Wine is often referred to in reverential terms, as a refined form of art. And varietals will challenge a winemaker from season to season as they bow to the whims of nature.
Blends, however, are as much dogged planning as creative outburst — at least to hear Gregory Graham tell it.
“I learned you have to have a direction in mind,” he said. “If you don”t, it”s like watercolors. It ends up all brown and muddy.”
Graham is known for the dozen or so single varietals he produces from his vineyards near Lower Lake, in the Red Hills AVA (American Viticultural Area). But in 2008 he decided to play around with some Syrah.

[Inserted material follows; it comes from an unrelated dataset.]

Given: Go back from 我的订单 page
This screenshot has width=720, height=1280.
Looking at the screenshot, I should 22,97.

“The idea was to blend Syrah and Malbec, but I also wanted some herbaceousness in it,” Graham recalled.
So he added a little Cabernet. After another sample, he worked in some Grenache, just to develop the fruity aspects. When he was finished, the Cinder Cone Reserve included a touch of Petite Sirah, as well.
The concept might be illegal in the staid world of French wine. After all, it involves both Rhone and Bordeaux varietals and crossing the lines of terroir is a non-non. But the execution of it worked so well, Graham”s 2010 Cinder Cone earned the title of Best Red Wine from the Lake County People”s Choice Awards.

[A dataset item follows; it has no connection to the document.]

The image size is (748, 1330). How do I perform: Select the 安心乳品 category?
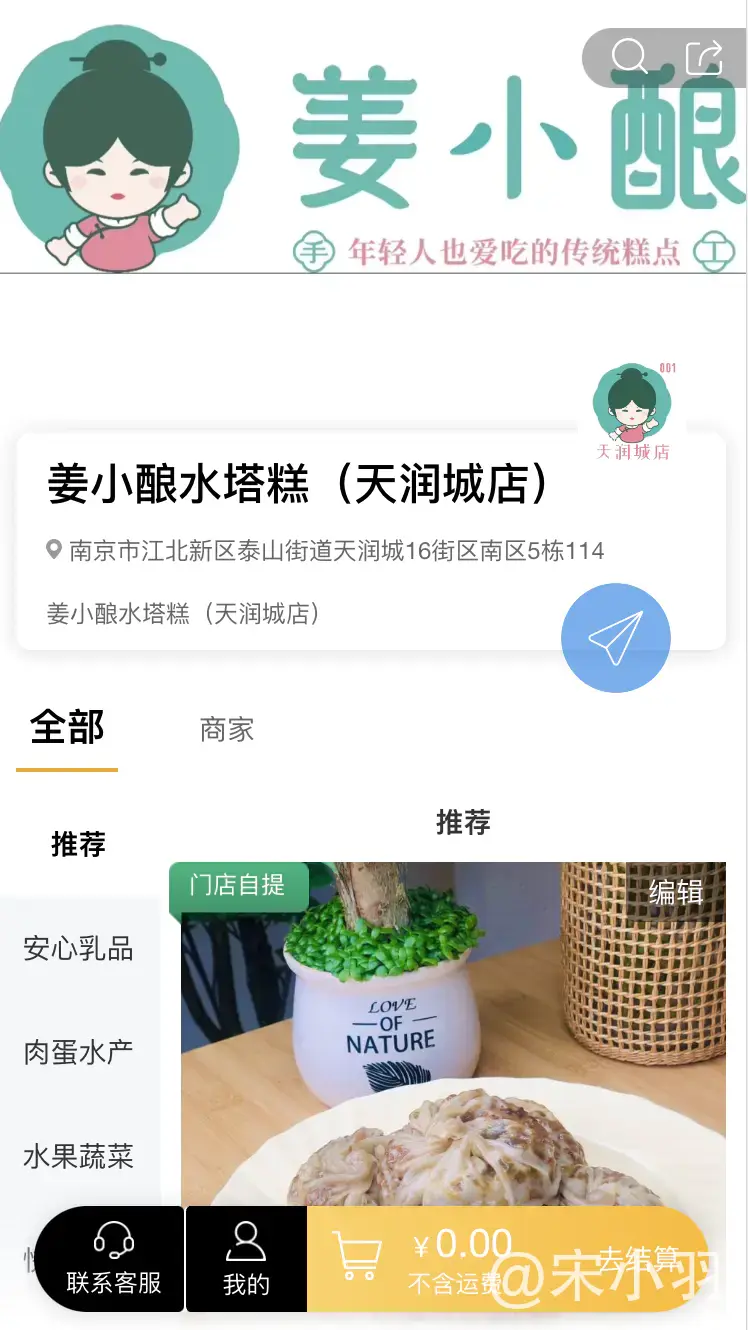click(79, 949)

Clearly the French have it all wrong.
Graham”s blend plumbs the depths of flavors slipping past the peak of ripeness, turning it into a kind of joyride, a plummeting bittersweet adventure.
Soft pepper is the first impression on the nose, followed by aromas of thorny brush in fall, peaking through a mass of dark fruit and pomace. On the palate it is even richer: dark forest berries, bitter chocolate, charred wood, drying leaves and more — the essence of fall, with the tailings of summer and the sting of a coming chill, all in one glass.

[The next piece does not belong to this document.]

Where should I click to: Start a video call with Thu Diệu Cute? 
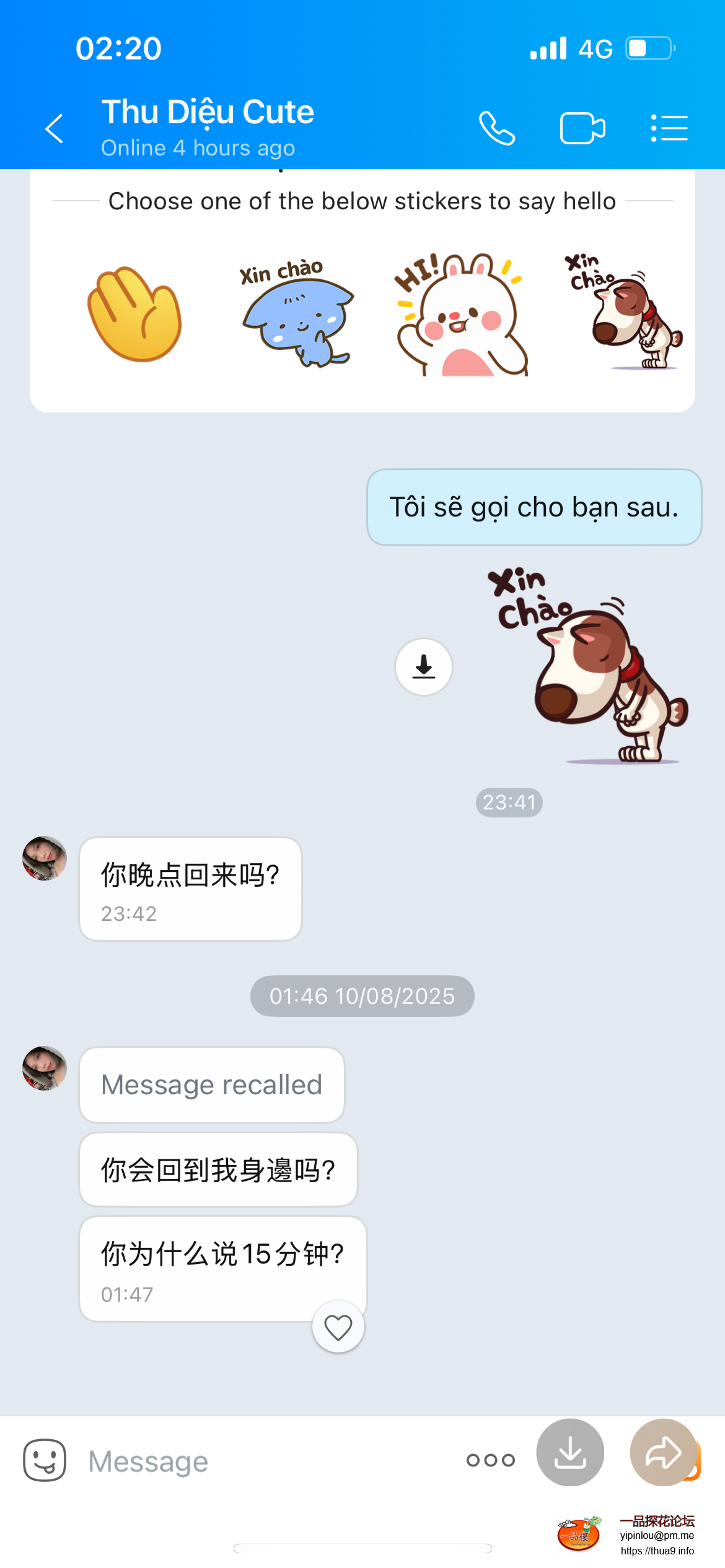tap(582, 129)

“I worked on it for several months,” Graham said with nonchalance. “It came out nice.”
The 2010 was Gregory Graham Wines third Cinder Cone vintage. In that time, Graham has also lived by another lesson blends will teach otherwise unwary vintners.
“You keep working on it,” he said, “but you have to have a reference.”
In other words, once satisfied with that first Cinder Cone in 2008, the next vintage had to show the same characteristics, even as the winemaker refined its profile every so slightly — easing the wine around a curve rather than yanking it sharply into a corner.
Graham limits the production of Cinder Cone to 500 cases a year. He ferments in batches and selects from both French and American oak for aging.